12/03/2010

so sick

             Wczoraj były twoje urodziny. Nie złożyłam Ci życzeń. Cały dzień biłam się z myślami, czy to zrobić, czy nie. W końcu tego nie zrobiłam. Sama nie wiem, czemu nie. Czy dlatego, że panna A. stwierdziła, że kategorycznie nie mogę tego zrobić, dlatego, że się bałam, czy dlatego, że chciałam sobie coś udowodnić. Wydaje mi się, że chyba wszystko po kolei. Dziwnie mi z tym, że nie napisałam, zwłaszcza, że obiecywałam sobie, że wtedy napiszę. Strach, niestety, zwyciężył. Chociaż chętnie przeczytałabym jego odpowiedź na takiego smsa. Bardzo chętnie nawet...

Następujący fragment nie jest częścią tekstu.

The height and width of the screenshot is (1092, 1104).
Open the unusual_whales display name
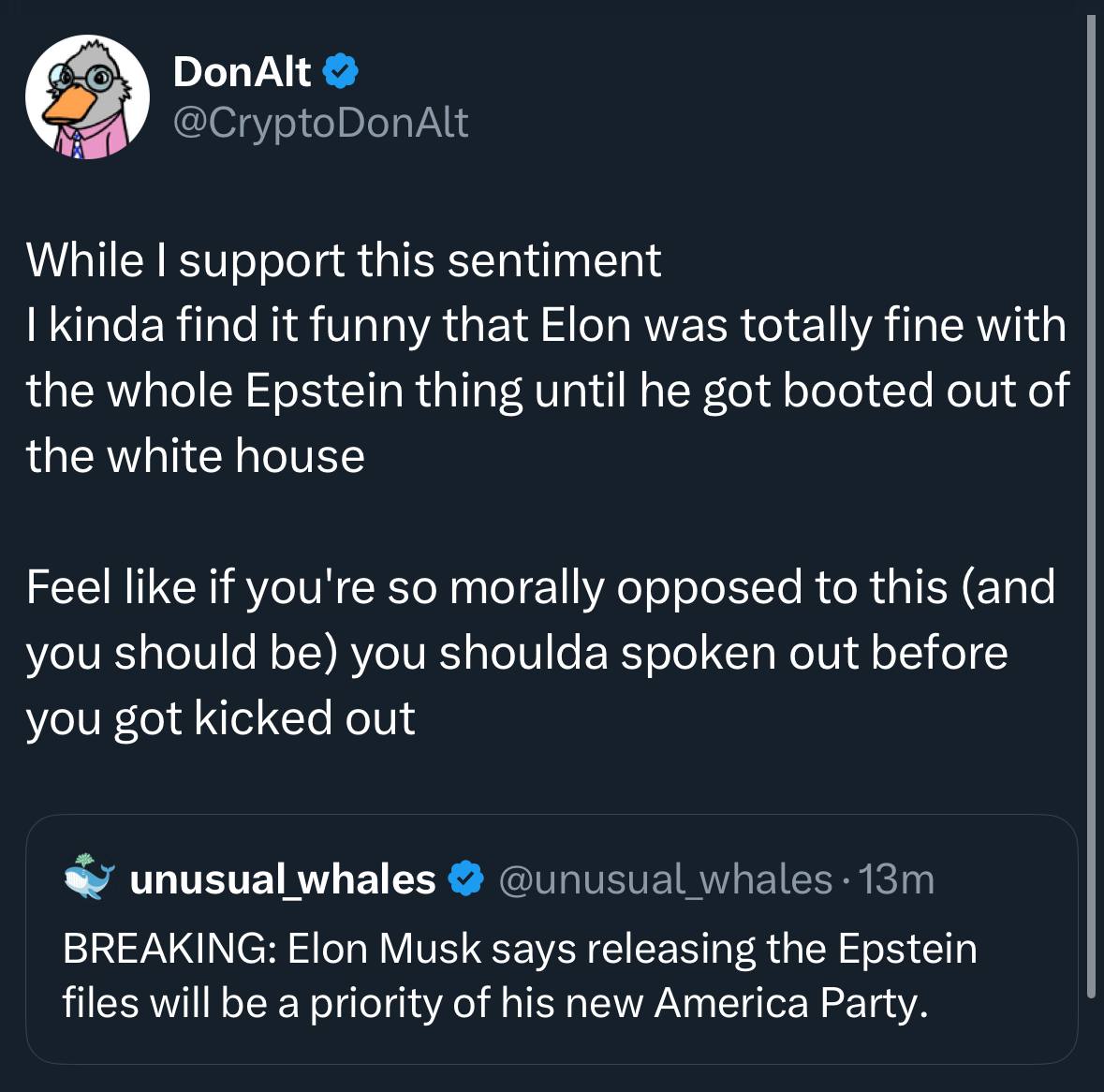click(283, 879)
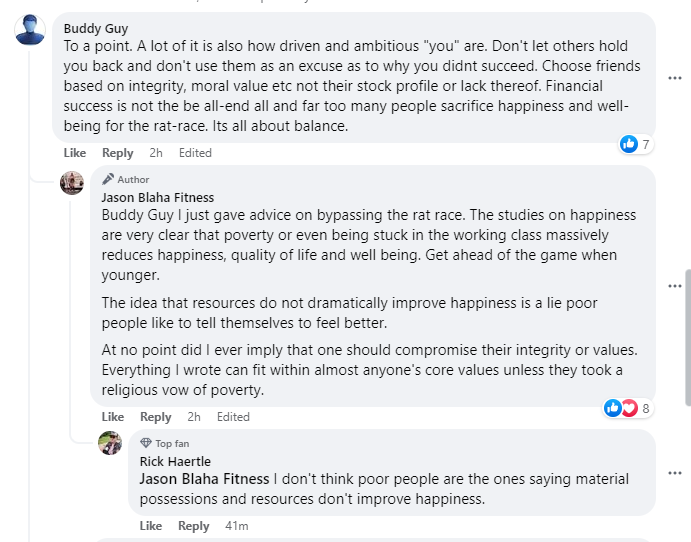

             Dzisiejszy dzień spędzony naprawdę świetnie. W szkole tylko 4 godziny, z czego dwie to spanie na j. angielskim, gdyż i ponieważ nauczycielka strasznie przynudza. I kartkówka z WOS-u na dodatek, a matma na deser. Później popołudnie spędzone z panem A. w centrum handlowym i jaranie się książką z aktami z paniami M. i K. Bosko.
EDIT
Uwielbiam to zdjęcie i ten podpis. I może ktoś powiedzieć, że Skins US w ogóle nie będzie miało nic wspólnego z angielskim Skins, ale kampania im się udała.